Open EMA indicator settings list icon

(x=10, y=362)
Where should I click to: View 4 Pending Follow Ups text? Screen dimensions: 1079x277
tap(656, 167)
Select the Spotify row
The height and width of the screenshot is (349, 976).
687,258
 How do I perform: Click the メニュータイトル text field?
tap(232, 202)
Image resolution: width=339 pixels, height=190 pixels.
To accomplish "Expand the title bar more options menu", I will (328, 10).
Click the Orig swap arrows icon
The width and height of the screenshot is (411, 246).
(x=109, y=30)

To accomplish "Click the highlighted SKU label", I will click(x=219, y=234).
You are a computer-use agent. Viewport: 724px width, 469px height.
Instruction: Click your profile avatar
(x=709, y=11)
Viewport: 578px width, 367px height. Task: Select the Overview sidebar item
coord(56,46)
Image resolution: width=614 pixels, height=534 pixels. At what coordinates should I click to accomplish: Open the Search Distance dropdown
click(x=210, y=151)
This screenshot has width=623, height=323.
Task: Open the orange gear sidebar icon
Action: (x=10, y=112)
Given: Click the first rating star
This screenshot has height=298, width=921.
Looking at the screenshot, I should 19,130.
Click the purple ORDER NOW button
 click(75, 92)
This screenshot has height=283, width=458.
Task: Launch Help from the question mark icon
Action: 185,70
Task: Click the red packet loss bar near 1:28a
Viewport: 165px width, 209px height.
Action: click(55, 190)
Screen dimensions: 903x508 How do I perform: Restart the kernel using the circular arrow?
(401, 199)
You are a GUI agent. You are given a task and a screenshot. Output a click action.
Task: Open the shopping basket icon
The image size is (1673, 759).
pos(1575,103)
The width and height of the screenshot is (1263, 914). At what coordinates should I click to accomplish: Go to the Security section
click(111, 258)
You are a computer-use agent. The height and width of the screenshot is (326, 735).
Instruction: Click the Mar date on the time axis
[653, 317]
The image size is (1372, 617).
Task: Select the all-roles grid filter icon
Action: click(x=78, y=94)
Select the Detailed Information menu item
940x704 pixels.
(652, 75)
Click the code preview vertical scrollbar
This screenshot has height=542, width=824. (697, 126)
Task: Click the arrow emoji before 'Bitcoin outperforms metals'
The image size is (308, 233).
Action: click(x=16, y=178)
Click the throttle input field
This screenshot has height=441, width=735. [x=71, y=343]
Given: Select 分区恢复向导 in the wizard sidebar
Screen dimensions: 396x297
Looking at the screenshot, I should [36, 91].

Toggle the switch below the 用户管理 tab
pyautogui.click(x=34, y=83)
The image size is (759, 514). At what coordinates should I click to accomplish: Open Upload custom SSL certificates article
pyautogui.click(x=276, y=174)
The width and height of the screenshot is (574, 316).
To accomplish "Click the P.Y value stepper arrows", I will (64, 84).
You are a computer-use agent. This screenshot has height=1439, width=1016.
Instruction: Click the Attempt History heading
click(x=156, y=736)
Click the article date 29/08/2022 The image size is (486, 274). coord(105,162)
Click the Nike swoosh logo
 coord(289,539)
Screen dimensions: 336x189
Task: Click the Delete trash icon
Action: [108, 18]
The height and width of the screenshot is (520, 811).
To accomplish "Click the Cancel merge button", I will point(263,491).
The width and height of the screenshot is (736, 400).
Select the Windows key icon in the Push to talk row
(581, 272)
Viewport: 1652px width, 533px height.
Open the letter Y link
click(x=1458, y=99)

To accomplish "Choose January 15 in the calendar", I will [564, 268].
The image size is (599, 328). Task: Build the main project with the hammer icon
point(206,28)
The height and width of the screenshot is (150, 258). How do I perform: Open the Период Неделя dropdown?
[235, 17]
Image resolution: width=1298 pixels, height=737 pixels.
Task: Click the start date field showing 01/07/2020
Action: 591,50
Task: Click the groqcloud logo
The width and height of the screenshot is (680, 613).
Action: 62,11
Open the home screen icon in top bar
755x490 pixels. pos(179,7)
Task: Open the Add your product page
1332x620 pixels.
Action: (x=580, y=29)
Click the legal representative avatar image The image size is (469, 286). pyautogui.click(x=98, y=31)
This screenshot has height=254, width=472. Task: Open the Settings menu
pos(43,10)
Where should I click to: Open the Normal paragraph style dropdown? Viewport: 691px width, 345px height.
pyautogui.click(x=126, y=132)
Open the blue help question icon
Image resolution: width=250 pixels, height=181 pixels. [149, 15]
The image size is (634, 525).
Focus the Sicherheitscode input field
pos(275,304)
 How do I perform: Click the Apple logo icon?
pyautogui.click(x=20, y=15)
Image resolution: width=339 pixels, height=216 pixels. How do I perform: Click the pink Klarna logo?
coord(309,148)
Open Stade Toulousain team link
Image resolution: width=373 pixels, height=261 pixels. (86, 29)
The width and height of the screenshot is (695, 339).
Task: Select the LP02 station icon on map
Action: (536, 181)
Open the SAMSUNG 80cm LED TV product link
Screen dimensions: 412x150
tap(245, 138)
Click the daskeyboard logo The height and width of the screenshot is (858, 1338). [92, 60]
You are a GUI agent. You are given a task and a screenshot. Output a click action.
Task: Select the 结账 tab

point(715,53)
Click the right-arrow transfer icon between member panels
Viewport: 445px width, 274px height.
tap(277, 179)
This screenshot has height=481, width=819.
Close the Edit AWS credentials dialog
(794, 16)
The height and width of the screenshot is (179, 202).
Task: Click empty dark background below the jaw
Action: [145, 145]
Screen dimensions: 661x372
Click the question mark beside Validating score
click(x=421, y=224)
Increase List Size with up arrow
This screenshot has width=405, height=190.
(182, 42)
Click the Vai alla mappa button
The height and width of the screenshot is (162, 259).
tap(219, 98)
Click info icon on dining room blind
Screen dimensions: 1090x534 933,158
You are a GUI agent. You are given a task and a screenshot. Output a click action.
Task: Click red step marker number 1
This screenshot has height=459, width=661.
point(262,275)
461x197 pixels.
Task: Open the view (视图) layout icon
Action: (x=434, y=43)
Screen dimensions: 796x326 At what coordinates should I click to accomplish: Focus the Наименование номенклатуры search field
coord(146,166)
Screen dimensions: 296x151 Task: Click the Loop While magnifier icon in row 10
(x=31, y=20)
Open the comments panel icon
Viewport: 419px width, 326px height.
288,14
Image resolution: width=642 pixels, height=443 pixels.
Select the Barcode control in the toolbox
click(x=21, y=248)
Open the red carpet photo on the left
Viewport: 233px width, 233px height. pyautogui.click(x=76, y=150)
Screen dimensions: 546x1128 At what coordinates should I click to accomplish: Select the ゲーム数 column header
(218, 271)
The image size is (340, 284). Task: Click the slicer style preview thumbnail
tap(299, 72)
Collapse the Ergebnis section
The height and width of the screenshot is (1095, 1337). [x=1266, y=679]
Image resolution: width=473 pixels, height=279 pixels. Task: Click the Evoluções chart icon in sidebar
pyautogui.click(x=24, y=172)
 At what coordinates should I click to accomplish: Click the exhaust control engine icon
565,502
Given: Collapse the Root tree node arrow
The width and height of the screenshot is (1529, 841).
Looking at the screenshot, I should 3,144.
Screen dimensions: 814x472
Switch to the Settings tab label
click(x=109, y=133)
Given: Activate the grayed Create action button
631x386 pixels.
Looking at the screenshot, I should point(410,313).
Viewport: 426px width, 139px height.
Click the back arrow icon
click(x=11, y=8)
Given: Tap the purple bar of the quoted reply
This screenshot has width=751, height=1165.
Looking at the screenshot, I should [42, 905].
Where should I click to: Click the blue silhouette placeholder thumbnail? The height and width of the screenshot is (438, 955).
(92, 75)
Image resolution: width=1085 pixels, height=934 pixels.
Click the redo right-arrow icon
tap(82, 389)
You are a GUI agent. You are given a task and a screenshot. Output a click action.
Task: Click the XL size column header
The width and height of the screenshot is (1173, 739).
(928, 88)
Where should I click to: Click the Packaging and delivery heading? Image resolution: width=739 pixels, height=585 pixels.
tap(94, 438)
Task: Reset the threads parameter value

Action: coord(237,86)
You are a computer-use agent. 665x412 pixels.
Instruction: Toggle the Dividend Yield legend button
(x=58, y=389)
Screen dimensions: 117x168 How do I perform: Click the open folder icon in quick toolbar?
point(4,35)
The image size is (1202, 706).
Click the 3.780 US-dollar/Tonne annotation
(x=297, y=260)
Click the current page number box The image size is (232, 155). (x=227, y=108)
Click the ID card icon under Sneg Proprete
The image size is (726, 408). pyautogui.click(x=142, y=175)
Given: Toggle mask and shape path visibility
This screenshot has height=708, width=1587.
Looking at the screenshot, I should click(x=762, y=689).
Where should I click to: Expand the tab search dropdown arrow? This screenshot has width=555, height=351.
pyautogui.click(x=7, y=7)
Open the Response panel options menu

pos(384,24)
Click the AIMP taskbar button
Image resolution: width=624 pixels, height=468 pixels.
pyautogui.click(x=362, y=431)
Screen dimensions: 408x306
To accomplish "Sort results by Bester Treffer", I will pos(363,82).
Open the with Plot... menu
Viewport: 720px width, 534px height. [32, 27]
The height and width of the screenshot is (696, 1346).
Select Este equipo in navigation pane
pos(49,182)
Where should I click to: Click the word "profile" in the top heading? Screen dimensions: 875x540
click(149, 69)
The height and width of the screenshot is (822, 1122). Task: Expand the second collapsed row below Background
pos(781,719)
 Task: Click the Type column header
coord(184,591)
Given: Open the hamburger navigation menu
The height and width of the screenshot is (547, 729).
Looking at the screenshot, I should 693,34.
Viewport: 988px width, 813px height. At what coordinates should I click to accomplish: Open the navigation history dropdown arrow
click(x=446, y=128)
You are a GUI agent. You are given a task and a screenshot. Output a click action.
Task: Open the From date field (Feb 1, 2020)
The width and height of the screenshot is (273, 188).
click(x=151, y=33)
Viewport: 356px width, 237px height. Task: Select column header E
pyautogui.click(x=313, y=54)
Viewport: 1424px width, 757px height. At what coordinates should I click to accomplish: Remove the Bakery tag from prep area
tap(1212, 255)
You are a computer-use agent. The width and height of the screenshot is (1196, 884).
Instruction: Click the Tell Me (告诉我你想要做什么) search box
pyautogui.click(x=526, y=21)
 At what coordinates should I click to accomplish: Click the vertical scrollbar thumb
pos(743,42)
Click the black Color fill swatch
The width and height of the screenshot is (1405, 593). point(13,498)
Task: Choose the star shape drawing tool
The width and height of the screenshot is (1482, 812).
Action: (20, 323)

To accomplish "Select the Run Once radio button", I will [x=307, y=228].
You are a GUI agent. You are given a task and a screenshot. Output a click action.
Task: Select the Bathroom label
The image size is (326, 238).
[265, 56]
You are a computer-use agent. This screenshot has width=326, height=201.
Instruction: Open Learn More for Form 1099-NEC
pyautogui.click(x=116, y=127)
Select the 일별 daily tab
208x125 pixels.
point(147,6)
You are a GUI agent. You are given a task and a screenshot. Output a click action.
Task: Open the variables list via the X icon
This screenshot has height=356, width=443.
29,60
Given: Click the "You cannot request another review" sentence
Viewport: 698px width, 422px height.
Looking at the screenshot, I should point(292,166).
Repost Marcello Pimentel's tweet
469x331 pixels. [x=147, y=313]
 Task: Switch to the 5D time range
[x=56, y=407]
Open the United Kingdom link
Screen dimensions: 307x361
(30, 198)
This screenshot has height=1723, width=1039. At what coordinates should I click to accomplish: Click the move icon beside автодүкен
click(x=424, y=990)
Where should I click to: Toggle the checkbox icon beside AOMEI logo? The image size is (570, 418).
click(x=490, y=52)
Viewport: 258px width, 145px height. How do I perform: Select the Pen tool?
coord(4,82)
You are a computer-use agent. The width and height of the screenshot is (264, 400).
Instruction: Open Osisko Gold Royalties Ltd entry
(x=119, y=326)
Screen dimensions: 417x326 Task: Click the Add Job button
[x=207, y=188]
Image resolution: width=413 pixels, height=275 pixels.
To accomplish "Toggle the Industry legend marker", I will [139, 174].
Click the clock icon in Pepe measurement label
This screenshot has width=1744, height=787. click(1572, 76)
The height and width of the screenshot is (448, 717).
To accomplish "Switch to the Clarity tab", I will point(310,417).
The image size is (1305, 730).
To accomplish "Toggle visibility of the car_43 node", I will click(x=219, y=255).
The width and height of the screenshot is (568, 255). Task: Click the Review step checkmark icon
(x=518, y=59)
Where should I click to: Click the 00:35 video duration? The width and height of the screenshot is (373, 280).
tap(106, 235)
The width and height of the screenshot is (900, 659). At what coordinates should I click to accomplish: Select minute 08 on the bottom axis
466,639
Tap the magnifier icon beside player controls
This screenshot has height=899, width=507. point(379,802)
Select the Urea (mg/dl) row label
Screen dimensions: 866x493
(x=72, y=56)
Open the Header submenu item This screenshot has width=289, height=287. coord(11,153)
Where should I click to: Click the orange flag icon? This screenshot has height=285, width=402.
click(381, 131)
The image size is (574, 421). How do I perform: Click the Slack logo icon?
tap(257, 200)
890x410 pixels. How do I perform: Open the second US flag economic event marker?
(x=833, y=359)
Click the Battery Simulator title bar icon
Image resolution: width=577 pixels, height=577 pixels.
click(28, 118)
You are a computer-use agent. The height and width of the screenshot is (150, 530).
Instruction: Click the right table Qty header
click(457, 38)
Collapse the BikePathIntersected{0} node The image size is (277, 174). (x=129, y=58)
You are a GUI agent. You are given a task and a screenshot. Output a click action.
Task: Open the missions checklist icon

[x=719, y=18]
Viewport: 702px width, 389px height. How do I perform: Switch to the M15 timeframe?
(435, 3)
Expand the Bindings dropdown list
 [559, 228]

What to produce:
Which lines of the data contain the string "page"? Copy each of them.

Output for this task:
Task: Open the Add your product page
Click the current page number box The image size is (232, 155). (x=227, y=108)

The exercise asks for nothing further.